Kitabınbaşına da Sabahattin Eyuboğlu ile M. Ali
Cimcoz’un ‘‘Devlet’’ çevirilerinin önsözünü aldık.
‘‘Eflatun’’ları ‘‘Platon’’ yapmak dışında tek sözcüğünü
değiştirmediğimiz bu önsöz, ‘‘Devlet’’ için yazılmış
olmakla birlikte, Sokrates’i ve özellikle Sokrates’in ölüm
karşısındaki tutumunu, ölüme ve yaşama bakışını da
anlatıyor ve çok iyi anlatıyor. Ayrıca, Sokrates’in
kendisini yargılayıp ölüme mahkûm edenleri tartışırken,
tartıştığının aslında o günün Atina devleti olduğu da bir
gerçek.
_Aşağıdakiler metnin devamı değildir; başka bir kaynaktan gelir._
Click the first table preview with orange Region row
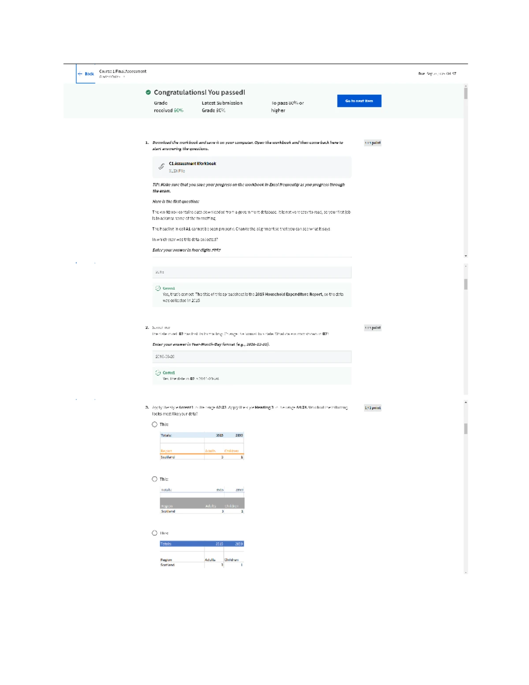Viewport: 529px width, 685px height. (201, 445)
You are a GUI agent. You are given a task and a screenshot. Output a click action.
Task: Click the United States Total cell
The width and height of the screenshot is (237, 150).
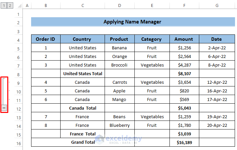[x=82, y=74]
Bu nedenle, Eyuboğlu ile Cimcoz’un
önsözünün, yalnızca bu kitabın değil, ‘‘Devlet’’ başta
olmak üzere, bu dizide yer alacak tüm Platon
diyaloglarının anlaşılması açısından yararlı olacağını
düşünüyoruz.
ÖNSÖZ
Okuyucu,
önsöz
okumazsın
sen,
biliyoruz,
kendimizden biliyoruz bunu. Haksız da değilsin hani.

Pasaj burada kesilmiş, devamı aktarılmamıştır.